The Alice Network - Kate Quinn Page 0,145

Eve begged silently. I have earned it.

But all Lili did was smile. Her small face flashed one of its mischievous looks as though she didn’t sit ringed about by hostile guards, as if she was still a free woman—and she put two fingers to her lips and blew Eve a kiss.

Eve flinched as though the kiss were a blow.

They were questioned one at a time, not allowed to hear each other’s testimony. Violette first, her real name of Léonie van Houtte spoken for the first time in Eve’s hearing, though she still couldn’t think of Lili’s lieutenant by any name but Violette. She at least viewed Eve as the traitor she was; the other woman’s stare was hate filled as Eve filed out under guard. Eve was brought in to be questioned next, and she didn’t bother with a defense. Everyone here knows what the outcome will be. She stood silent under the harangue of German, feeling her hands throb, breathing the stale smells of hair oil and shoe polish, and soon enough she was led out again. Lili was the one they wanted most; she could sense the liquid ripple that went over the room in anticipation, almost savage, and wondered if such a ripple had gone over the viewers in the Colosseum before the lions were released. The lions in this room were gold and carved, but they could still levy death.

The judges disappeared; half an hour ticked past measured by a deliberate clock—and it was over. Eve, Lili, Violette, and several lesser defendants were all arrayed before the court, and a vast silence fell. Eve’s mouth went dry as paper, and she could feel herself trembling. At the corner of her eye, she saw Violette’s fingers twitch as though she wanted to reach for Lili’s hand. Lili stood like a statue.

The words rolled out in nasal German.

“For Louise de Bettignies, death.”

“For Léonie van Houtte, death.”

“For Evelyn Gardiner, death.”

Ripples crossed the room, and Eve felt as though she had been kicked in the chest. Not by dread.

Relief.

She looked down at her mangled hands with blurring eyes and thought, as she’d thought while weeping on the floor of René’s green-walled study, I want to die.

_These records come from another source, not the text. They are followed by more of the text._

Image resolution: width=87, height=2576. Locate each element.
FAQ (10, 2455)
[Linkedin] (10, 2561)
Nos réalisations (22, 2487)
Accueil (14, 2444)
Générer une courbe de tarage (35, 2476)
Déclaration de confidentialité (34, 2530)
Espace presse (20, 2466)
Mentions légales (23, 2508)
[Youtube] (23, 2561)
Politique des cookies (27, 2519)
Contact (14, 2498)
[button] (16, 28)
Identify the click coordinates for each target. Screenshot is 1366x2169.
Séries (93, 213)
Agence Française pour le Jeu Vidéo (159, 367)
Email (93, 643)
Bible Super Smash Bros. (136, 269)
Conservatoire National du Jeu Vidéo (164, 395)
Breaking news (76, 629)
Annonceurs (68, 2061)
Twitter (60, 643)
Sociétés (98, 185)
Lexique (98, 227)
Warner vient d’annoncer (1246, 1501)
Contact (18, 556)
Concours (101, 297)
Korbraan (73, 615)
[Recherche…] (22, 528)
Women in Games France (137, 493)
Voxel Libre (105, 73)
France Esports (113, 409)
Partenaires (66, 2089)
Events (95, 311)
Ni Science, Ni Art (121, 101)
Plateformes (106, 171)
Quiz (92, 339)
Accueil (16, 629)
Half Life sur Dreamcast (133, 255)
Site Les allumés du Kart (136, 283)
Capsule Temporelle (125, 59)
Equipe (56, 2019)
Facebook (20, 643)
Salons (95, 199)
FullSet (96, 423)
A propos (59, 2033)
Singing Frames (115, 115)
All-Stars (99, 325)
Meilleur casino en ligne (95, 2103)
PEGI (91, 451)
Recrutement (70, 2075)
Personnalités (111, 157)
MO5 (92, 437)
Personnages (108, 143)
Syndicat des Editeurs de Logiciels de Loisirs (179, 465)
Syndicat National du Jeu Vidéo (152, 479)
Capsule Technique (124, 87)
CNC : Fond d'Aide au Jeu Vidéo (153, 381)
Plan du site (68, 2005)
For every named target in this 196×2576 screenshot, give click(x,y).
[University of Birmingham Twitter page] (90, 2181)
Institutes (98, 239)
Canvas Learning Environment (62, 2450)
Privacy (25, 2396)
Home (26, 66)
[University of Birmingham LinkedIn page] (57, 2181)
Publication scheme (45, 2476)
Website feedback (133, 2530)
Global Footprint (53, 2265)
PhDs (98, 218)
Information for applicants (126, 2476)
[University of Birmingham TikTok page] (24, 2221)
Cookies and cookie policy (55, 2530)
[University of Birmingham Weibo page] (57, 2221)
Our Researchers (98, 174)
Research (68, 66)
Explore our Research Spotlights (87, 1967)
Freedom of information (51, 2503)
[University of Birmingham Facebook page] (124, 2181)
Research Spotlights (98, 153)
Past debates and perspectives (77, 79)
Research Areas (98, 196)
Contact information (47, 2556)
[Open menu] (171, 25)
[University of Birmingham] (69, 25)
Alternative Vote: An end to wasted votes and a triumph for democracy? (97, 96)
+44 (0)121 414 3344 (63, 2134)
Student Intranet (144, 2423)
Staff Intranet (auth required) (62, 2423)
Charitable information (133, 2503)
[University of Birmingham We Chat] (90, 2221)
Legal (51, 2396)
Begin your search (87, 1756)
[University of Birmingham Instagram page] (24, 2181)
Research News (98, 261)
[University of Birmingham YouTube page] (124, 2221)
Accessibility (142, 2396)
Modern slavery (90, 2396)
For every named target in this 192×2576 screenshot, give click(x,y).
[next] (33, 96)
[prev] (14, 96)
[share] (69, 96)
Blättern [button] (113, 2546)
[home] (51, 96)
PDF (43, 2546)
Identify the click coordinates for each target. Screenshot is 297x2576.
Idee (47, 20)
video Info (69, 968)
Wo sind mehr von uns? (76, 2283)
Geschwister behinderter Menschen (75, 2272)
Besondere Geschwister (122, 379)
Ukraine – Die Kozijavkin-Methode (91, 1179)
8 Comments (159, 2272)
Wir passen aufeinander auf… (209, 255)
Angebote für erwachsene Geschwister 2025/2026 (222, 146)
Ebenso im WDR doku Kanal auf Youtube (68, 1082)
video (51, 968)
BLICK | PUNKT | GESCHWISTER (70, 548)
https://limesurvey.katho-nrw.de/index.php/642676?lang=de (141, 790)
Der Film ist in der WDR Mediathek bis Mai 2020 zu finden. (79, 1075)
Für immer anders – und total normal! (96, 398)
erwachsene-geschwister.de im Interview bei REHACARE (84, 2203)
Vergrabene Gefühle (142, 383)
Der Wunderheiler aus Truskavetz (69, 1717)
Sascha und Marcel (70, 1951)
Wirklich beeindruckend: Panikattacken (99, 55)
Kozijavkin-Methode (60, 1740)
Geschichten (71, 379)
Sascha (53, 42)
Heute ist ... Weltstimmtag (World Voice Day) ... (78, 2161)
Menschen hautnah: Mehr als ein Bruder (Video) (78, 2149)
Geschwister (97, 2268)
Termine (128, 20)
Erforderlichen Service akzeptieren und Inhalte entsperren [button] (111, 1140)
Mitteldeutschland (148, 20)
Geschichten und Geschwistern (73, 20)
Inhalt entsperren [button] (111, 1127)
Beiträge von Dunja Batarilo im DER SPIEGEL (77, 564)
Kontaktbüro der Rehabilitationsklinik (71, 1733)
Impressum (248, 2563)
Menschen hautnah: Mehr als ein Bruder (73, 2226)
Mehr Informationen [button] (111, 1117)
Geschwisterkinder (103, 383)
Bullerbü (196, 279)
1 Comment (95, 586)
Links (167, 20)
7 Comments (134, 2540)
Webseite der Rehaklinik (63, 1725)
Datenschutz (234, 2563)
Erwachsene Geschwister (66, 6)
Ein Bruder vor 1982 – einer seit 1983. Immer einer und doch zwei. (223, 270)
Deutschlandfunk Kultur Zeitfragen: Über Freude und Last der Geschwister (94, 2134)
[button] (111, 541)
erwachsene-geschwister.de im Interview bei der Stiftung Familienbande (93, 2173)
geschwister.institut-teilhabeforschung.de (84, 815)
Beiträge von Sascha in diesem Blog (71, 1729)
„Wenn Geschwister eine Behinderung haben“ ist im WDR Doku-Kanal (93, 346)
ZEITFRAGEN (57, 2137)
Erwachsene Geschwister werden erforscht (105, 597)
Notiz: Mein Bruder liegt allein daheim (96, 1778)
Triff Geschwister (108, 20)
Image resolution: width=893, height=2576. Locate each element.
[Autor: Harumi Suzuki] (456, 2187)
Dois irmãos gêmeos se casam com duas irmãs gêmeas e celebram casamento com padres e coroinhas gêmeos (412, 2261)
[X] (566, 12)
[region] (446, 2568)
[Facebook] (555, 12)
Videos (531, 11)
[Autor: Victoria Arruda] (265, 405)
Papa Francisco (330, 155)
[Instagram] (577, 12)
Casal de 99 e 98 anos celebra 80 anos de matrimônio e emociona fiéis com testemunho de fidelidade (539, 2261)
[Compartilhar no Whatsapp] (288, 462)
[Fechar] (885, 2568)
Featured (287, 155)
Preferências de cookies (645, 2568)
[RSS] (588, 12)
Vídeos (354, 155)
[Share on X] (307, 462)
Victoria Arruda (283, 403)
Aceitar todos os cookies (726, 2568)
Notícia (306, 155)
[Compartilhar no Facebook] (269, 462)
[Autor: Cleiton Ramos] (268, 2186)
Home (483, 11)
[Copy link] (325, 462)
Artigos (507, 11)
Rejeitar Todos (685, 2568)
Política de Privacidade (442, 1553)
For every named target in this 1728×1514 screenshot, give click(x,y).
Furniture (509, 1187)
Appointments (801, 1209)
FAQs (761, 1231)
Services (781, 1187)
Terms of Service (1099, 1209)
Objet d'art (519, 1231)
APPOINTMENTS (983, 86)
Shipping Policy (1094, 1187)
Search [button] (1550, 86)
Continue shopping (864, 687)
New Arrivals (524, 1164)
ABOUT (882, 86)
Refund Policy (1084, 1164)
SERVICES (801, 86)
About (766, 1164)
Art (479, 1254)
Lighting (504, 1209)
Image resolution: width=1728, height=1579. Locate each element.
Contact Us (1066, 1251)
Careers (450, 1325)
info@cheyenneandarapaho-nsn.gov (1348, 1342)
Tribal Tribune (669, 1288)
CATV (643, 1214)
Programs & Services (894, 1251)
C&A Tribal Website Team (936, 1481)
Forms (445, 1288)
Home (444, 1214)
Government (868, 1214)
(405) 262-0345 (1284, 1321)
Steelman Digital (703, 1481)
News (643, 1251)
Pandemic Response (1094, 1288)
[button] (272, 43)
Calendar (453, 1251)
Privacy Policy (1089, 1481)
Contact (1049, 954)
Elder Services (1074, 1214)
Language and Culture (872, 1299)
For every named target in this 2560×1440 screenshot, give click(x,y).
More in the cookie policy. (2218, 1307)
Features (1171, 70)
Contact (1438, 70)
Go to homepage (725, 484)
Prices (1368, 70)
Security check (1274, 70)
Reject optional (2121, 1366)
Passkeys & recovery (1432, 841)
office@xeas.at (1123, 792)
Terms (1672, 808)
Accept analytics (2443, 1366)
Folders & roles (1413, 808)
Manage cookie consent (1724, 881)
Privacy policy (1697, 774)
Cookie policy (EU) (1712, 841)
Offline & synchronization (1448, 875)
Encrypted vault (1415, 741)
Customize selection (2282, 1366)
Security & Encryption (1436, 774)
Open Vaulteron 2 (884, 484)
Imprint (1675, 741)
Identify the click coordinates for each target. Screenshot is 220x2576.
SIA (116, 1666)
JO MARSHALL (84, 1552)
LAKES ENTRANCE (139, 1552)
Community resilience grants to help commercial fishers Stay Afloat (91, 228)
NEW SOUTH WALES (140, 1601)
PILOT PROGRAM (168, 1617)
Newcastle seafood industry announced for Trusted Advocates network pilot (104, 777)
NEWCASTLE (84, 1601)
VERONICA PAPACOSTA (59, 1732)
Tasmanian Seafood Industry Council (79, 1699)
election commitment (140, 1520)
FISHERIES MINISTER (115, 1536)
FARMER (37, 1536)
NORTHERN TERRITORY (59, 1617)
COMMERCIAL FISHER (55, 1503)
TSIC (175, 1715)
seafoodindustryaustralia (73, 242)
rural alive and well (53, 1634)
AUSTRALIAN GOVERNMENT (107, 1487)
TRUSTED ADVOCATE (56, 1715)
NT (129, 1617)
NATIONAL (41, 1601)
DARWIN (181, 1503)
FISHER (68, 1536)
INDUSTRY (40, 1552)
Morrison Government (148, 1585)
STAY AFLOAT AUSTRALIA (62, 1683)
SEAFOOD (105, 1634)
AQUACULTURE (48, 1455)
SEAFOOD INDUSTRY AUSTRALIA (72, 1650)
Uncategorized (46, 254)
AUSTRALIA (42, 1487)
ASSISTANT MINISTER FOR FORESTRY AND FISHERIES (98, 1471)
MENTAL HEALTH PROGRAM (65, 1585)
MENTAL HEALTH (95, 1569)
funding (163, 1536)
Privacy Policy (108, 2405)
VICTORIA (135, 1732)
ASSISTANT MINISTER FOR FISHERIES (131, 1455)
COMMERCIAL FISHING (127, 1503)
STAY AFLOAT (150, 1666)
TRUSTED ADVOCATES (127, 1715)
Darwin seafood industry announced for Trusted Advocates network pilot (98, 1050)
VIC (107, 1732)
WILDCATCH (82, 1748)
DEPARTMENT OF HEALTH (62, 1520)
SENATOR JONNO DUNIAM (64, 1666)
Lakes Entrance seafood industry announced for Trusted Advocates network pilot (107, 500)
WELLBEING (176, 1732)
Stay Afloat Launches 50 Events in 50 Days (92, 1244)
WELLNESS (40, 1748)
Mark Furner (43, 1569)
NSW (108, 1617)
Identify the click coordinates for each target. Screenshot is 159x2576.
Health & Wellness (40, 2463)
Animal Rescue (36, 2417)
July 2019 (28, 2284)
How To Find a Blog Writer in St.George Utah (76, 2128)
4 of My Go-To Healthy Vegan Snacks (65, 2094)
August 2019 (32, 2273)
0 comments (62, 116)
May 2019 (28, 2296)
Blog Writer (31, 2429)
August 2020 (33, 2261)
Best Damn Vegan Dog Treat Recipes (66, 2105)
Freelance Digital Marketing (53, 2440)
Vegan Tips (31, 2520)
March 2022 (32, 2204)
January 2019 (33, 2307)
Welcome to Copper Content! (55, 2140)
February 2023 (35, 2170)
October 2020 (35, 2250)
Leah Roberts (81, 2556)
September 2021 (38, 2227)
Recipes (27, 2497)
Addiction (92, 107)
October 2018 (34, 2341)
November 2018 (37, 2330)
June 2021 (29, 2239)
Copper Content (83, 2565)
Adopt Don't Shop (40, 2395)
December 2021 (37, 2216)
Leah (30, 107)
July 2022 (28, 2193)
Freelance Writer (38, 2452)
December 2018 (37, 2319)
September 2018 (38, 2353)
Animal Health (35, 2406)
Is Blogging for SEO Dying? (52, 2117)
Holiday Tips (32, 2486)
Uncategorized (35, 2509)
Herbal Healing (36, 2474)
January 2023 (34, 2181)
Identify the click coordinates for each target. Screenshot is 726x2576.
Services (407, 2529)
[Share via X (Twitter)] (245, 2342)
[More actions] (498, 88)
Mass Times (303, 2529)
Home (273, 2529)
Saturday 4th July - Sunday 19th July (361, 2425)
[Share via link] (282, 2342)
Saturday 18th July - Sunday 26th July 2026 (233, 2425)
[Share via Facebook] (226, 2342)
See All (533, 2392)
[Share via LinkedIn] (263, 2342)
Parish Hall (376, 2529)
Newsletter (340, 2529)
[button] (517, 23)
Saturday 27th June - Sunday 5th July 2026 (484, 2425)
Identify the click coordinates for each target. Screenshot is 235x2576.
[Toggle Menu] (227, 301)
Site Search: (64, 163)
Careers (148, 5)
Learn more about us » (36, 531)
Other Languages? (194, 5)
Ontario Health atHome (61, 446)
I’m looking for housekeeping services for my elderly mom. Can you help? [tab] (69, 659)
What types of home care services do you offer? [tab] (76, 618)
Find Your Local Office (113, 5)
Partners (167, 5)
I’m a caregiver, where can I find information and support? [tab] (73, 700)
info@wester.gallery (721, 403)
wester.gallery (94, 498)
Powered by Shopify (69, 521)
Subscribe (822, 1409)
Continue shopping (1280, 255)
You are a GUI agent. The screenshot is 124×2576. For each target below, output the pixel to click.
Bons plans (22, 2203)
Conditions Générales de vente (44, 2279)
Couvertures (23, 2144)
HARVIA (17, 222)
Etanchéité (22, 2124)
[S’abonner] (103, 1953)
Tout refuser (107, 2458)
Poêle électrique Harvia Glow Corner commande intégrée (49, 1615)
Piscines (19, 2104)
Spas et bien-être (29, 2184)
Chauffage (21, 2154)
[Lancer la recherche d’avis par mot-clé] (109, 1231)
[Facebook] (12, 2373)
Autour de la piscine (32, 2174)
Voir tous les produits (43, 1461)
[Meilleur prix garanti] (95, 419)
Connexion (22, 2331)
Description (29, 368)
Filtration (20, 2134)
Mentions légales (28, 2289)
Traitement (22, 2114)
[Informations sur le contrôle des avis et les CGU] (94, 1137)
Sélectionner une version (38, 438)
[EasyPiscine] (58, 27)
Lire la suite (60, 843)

No more months of cells and monotony, pain and morphine and guilt. Just the mouths of the guns, arrayed before her. The imagined sight was beautiful. A ripple of gunfire and then—nothing.

But before her heart could squeeze in relief, Lili stepped forward. She spoke in soft, perfect German, the only time in the entire trial she spoke in the language of the enemy.

“Gentlemen, I ask you not to shoot my friends. They are young, and I implore your mercy for them.” Her blond head tilted. “Me, I want to die well.”

“I accept my sentence.” Violette spoke in clear, contemptuous tones, cutting her leader off. “You can shoot me. But I ask you before I die, and you cannot refuse me: do not part me from Lil—from Louise de Bettignies.”

Eve heard her own voice. “Or me.”

A row of German faces looked down at them, and Eve saw blank confusion there. She’d seen the same expression from their guards at Saint-Gilles: bewilderment, looking at tiny Lili and stuttering Eve and Violette with her glasses like a schoolteacher, wondering how any of them could possibly be spies.

The Boches have held us for months, Eve thought, and they still don’t know what to make of the fleurs du mal. The thought gave her a flicker of savage pride for a moment, something to straighten her shoulders before the guilt flattened them again.

The three women of the Alice Network were allowed to stand as further discussion carried on in whispers among the German officials. Another hour crept past. Eve’s hands throbbed. Another announcement. Another kick resounding dully through her chest, only this was not relief. This was despair.

The trial was done.

So,” Lili said. “They will not shoot us.”

Violette was still shivering in reaction as they waited in the courtyard between their guards. Eve stood numb and upright, but the news seemed to have nearly shattered Violette, who had looked braced for a bullet right then and there in the courtroom. “They will send us to Germany . . . ,” she muttered.

The sentence had been amended: they were all to suffer fifteen years’ hard labor in Siegburg Prison.

“Fifteen years?” Lili wrinkled her nose. “No. We labor until the victory of France, that is all.”

“I w-w-wish it was the line of guns,” Eve heard herself saying.